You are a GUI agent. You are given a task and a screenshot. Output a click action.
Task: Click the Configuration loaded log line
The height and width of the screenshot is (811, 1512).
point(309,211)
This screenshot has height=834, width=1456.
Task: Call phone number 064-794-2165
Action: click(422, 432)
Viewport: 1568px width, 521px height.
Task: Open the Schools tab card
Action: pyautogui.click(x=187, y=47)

____

| What is being asked |
Find the line containing "The height and" in the material above. Print it and every line after it through the end, exactly and only those.

| Response to this task |
The height and width of the screenshot is (811, 1512).
point(309,211)
This screenshot has height=834, width=1456.
Task: Call phone number 064-794-2165
Action: click(422, 432)
Viewport: 1568px width, 521px height.
Task: Open the Schools tab card
Action: pyautogui.click(x=187, y=47)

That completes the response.